The bottleneck with AI workloads, increasingly, is in bandwidth, which is shifting to the network. Both AI inference and AI training require a high-bandwidth network between machines.

Everything from day one

Data centre customers are increasingly asking for higher density power and cooling of up to 60-100kW per rack, says NeutraDC's Indrama Purba.

And they now want it all from "day one," be it power, cooling, or connectivity, which is quite unlike usual uptake patterns for traditional data centre deployments.

Comparing HPC with AI

Given that they are often deployed together, how do HPC and AI workloads differ? AMD's Paul Skaria and Jordan chimed in on this.

Though much of the infrastructure is similar, Paul observed that one is high precision and the other works with lower precision. Jordan, on his part, framed AI as another HPC workload, albeit one with very different characteristics.

AI racks are heavy

Finally, Supermicro's Magelli R. shared some lesser-known facts about the latest AI racks in data centres. For a start, he noted that a 52U rack from Supermicro weighs around 1,600kg.

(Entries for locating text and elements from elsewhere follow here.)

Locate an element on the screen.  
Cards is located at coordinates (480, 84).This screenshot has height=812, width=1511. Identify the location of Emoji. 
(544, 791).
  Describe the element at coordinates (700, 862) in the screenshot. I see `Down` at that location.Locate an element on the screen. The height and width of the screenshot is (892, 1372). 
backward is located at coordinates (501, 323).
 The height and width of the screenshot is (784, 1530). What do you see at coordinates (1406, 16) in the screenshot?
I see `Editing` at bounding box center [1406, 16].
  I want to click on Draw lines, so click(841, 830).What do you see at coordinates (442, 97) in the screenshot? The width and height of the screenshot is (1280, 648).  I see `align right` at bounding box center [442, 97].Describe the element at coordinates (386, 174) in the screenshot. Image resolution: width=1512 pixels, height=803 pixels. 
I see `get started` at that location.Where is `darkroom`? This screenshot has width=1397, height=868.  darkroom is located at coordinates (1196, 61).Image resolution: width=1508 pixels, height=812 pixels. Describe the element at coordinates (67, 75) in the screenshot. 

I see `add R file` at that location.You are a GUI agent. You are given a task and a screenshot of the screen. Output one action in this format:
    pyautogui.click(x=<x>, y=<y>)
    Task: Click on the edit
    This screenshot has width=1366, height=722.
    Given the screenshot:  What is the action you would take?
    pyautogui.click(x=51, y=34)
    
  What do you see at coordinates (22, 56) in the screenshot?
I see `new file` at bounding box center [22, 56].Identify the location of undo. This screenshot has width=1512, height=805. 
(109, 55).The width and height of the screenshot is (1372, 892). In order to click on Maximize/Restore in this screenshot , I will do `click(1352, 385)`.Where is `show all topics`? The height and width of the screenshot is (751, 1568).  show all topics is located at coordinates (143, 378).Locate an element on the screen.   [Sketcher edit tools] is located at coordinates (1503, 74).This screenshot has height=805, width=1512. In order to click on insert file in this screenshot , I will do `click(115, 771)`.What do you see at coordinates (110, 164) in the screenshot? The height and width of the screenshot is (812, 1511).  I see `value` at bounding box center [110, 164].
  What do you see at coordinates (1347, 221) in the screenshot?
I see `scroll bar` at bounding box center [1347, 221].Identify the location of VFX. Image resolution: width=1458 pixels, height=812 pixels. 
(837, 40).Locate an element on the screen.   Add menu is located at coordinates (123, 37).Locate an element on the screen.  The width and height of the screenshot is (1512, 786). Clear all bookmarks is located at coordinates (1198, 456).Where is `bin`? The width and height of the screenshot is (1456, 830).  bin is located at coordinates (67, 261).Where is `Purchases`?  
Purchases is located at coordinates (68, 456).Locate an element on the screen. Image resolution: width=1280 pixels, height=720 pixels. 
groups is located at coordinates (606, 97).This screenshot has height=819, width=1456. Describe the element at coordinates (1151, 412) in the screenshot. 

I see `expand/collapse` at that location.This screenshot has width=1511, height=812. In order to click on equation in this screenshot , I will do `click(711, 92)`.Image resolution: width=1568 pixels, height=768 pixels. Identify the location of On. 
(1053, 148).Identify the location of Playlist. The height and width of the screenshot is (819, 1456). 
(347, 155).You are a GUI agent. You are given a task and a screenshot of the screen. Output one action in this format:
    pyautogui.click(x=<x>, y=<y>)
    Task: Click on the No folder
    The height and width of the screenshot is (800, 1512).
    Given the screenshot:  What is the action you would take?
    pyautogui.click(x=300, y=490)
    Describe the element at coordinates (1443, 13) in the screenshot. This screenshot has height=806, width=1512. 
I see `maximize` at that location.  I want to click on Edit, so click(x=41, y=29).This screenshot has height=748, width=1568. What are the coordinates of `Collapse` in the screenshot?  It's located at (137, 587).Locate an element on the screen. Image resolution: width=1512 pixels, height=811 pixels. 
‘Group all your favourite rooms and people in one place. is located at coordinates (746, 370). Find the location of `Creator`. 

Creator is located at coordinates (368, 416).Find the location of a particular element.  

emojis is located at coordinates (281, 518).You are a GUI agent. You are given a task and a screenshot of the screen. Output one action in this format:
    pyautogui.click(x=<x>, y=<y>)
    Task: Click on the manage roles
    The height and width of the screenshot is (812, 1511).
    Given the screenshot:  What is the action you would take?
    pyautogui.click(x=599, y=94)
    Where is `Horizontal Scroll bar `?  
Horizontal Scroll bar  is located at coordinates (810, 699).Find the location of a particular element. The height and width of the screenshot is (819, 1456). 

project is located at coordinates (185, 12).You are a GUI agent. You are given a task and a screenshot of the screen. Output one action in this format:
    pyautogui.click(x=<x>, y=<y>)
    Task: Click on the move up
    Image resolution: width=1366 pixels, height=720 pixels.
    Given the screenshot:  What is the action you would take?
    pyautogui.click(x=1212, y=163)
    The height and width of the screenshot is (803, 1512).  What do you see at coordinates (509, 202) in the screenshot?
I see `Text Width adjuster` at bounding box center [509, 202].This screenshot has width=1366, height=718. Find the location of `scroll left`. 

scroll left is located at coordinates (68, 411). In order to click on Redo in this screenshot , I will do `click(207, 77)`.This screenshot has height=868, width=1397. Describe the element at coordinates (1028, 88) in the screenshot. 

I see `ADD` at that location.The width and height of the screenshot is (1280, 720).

These racks require server lifts and ladders to access, are designed with a liquid-cooling focus rather than a space-focused one, and present significant cable-management challenges. According to Magelli, a GB300-class rack can have around 100 cables leaving the rack, more if lower-amp PDUs are used. Fibre optic networking is preferred as the cables are slimmer and have more reach than copper Ethernet.

In closing

There was more, including STULZ's Mark Langford who shared insights about the demarcation point for liquid cooling along with a fair amount of technical detail, but I'm out of space for now.

Thank you to the more than 100 who dialled in and contributed meaningful questions.